Haiyi Xiong, Xueli Xiang, Xiao Liu, Ting Yang, Jinjin Chen, Jie Chen, Tingyu Li
Abstract
Open AccessBACKGROUND: Language impairments are among the most prevalent co-occurring conditions in children with autism spectrum disorder (ASD), and delayed language milestones often serve as early developmental warning signs. However, it remains unclear whether specific language milestones can reliably predict the severity of ASD symptoms, particularly in regions where there is a long delay between initial screening and formal diagnosis. METHODS: This study included 574 children diagnosed with ASD, stratified into two age groups: under 4 years (n = 288) and 4 years or above (n = 286). A total of 33 language milestone items covering receptive, expressive, and pragmatic aspects were evaluated. The Boruta algorithm was applied to identify significant predictors of symptom severity, and random forest models were constructed separately for each age group. Nested cross-validation and grid search were used for hyperparameter tuning. Model performance was assessed using bootstrapping with 1,000 replications to estimate area under the receiver operating characteristic curve (AUC), accuracy, sensitivity, specificity, and F1 scores.
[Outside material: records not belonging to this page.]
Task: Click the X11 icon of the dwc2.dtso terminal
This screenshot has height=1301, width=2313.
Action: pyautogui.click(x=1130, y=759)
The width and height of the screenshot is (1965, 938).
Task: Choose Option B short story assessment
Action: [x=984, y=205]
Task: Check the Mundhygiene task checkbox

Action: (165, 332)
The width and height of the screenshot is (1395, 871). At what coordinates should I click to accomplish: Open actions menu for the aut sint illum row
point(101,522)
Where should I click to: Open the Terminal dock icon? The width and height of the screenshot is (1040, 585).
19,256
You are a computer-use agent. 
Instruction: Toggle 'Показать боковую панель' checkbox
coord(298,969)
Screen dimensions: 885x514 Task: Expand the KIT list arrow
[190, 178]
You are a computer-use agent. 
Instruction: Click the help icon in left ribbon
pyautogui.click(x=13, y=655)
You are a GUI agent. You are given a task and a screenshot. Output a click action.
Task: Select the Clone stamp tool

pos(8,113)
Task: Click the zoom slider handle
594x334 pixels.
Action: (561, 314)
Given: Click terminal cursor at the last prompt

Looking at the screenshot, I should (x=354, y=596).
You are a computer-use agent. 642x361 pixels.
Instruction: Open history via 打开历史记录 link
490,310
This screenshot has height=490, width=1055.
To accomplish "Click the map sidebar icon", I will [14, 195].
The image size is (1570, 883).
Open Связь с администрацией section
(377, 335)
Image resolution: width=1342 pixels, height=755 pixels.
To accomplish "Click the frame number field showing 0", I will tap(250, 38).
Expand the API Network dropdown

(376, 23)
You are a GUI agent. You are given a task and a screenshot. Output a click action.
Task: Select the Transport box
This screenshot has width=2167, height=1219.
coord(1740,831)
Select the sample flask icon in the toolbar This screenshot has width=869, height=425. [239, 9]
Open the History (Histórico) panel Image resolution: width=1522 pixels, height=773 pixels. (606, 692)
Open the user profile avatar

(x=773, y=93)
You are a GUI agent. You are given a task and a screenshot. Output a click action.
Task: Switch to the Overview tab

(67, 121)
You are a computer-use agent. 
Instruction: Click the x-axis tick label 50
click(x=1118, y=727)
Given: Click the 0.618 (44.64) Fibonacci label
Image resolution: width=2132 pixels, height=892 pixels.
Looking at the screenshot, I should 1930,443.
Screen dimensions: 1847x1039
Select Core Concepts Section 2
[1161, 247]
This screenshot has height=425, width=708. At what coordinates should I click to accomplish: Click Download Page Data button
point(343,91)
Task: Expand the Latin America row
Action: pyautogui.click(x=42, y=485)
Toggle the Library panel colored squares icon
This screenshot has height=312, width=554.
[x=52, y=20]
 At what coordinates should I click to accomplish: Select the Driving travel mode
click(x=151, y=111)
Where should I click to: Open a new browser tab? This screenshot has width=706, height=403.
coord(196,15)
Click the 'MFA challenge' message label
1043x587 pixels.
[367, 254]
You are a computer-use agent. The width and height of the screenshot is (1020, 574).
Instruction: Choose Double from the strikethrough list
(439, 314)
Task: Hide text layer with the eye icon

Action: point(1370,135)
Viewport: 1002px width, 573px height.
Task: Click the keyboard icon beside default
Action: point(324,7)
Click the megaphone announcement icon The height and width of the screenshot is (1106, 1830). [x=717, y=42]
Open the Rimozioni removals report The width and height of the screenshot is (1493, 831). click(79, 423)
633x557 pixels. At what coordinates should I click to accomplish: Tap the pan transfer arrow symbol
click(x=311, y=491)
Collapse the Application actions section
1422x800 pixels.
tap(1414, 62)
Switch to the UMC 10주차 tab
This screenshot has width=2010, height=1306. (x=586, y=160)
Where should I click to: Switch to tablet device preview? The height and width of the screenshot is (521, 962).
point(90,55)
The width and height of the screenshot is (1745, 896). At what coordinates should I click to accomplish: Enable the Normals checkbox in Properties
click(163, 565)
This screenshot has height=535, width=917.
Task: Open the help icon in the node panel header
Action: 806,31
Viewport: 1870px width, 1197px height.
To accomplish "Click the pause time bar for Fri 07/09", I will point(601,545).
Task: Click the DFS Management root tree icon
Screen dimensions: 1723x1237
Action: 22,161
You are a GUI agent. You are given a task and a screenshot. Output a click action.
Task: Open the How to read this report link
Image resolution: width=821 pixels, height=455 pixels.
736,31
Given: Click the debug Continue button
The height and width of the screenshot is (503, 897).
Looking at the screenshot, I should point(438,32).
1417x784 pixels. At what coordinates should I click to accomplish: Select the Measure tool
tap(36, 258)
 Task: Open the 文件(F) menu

RESULTS: In children under 4 years, 14 features were identified as significant predictors of ASD severity, with "Identifies 1 picture" and "Expresses demands by language" ranked highest. In children aged 4 years and above, 16 features were significant, with "Identifies 2 colors" and "Calls partner by name" being the most influential. The random forest models demonstrated robust predictive performance, with AUC values of 0.81 ± 0.01 (younger group) and 0.85 ± 0.00 (older group). CONCLUSION: Our findings suggest that specific early language milestones, particularly those reflecting pragmatic abilities, may serve as valuable predictors of ASD severity. Leveraging these milestones in clinical practice could support earlier severity stratification and facilitate more tailored intervention planning, particularly in primary care settings.